Book 3, chapter VIII
The conservation of energy
Joule or Mayer?
Two years later Joule wished to read another paper, but the chairman hinted that time was limited, and asked him to confine himself to a brief verbal synopsis of the results of his experiments. Had the chairman but known it, he was curtailing a paper vastly more important than all the other papers of the meeting put together. However, the synopsis was given, and one man was there to hear it who had the genius to appreciate its importance. This was William Thomson, the present Lord Kelvin, now known to all the world as among the greatest of natural philosophers, but then only a novitiate in science. He came to Joule's aid, started rolling the ball of controversy, and subsequently associated himself with the Manchester experimenter in pursuing his investigations.

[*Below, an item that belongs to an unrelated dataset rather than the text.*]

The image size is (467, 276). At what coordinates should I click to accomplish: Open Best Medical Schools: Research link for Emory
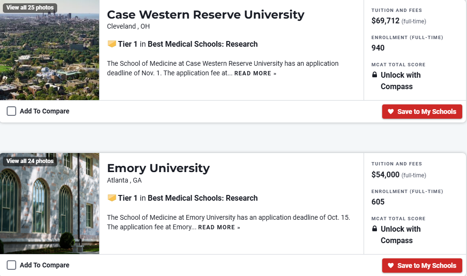tap(203, 198)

But meantime the acknowledged leaders of British science viewed the new doctrine askance. Faraday, Brewster, Herschel - those were the great names in physics at that day, and no one of them could quite accept the new views regarding energy. For several years no older physicist, speaking with recognized authority, came forward in support of the doctrine of conservation. This culminating thought of the first half of the nineteenth century came silently into the world, unheralded and unopposed. The fifth decade of the century had seen it elaborated and substantially demonstrated in at least three different countries, yet even the leaders of thought did not so much as know of its existence. In 1853 Whewell, the historian of the inductive sciences, published a second edition of his history, and, as Huxley has pointed out, he did not so much as refer to the revolutionizing thought which even then was a full decade old.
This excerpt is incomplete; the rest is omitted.